Jed Dunkerley is a local artist who first caught my attention a year ago with a show he had at Vermillion. The series of small watercolors was organized around the future of geoengineering, the human management of the environment—clouds, forests, volcanoes, and the wind. And what was so pleasing about the series was it had no irony or shine, but ­instead pictured these fantastically large, earth-­moving, cloud-shaping projects (Mid-Altitude Rain Grid, Nebraska State Public Utilities) with the plainness of an amateur, a hobbyist (a lawyer or an accountant who likes to draw in his/her spare time). This plainness was by no means innocent, but Dunkerley's method for draining the science fiction from his science fictions: An offshore wind rig ended up being nothing more than an offshore wind rig, and tower cranes constructing a forest for the Canadian Ministry became exactly that. Dunkerley made the fantastic more fantastic by making it ordinary and even flat.

Dunkerley's watercolors also dissolved the nature/human binary and replaced it with a new mixture that did not separate human activity from other processes in nature. In these drawings, we saw that human intervention and manipulation was not artificial but natural, inside and not outside the ecology. Just as changes in the sun cause changes in the earth's atmosphere, so changes in human habits cause changes in the pattern and flow of an ancient river. Human-­generated wind is the same kind of wind as that which results from oceanic events. Therefore, the watercolors did not so much humanize nature as naturalize humans. What is evolution about other than the development of biological solutions through real space and lots of time? Darwinian evolution is, then, continuous with cultural evolution. Only distance and degrees of intensity, and not ontological difference, separate cloud engineers from solar flares.

Dunkerley's new exhibit at Street Bean Espresso, Beautiful Forms of Utility & Extinction, is not futuristic but is about the big machines and technologies that make the current civilization possible and livable. The gouache and pencil drawings are of power lines, electric towers, microwave dishes, harbor cranes, and broadcasting dishes. These massive machines are behind the simple pleasures of life—a hot shower, the white meat of a banana, the fresh smell of toothpaste, the message left by your lover, the light in a window. The many objects of infrastructure are caught in the fading light of dusk or dawn, and we can't tell if it's the start of the end or the beginning of something big.
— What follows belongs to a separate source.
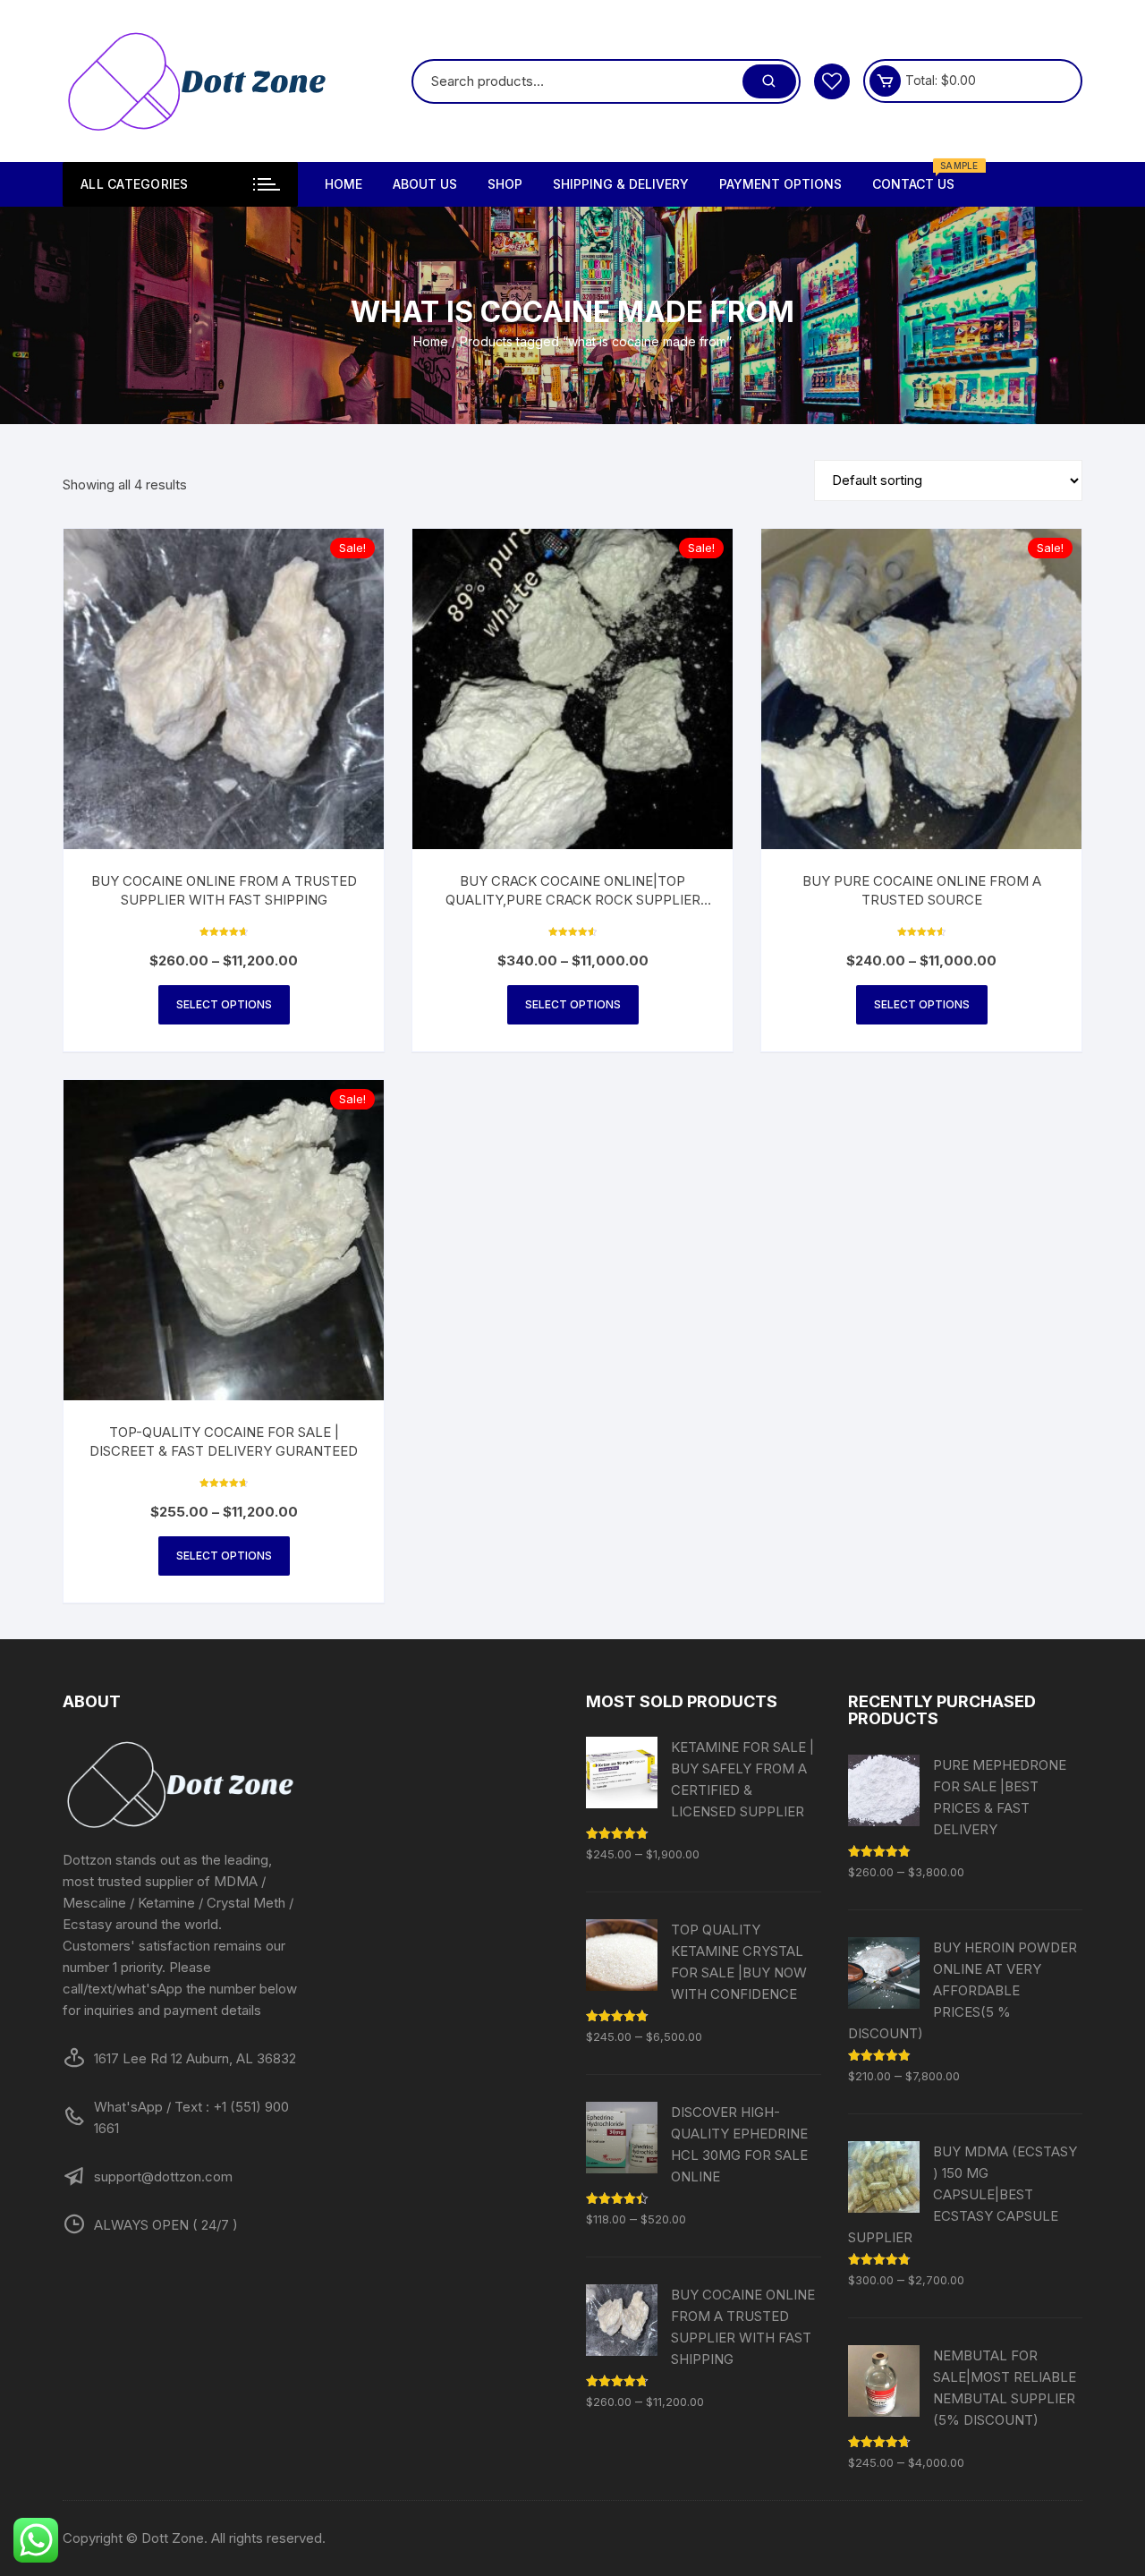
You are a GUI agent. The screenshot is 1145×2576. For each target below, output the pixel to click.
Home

On the north wall of the cafe, however, one picture stands out in the series of cranes, excavators, and front-end loaders: the skeleton of a dinosaur. The drawing is called Extinction. But its purpose is not to communicate a sense of doom, to show us humans that all of our doings are empty and vain. No, the dead dinosaur is not doing that. Look closely at it and then look at the electric towers at the other end of the wall. What is seen is not a great difference, or disruption, or break, but instead a similarity, a resemblance, a unity. The dinosaur's bones are as much a form of big technology as the electric towers and harbor cranes fashioned by humans.

All of this (the continuum from the skeleton to the structure of power towers) brings to mind that wonderful section in the book A Thousand Plateaus that concerns the bowerbird. Basically it goes like this: Some male bowerbirds have bright blue features to attract the attention of female bowerbirds. Because they have this biological advantage, their nests tend to be simple and plain. However, the male bowerbirds that do not have bright blue features make up for the lack by building fancy nests and decorating them with colored objects—plants, buttons, string. What the authors saw in all of this was the movement from the natural to the cultural, from the body to the world, from the organic to the inorganic. This movement (or continuum), I think, can also be seen in Dunkerley's new and old work.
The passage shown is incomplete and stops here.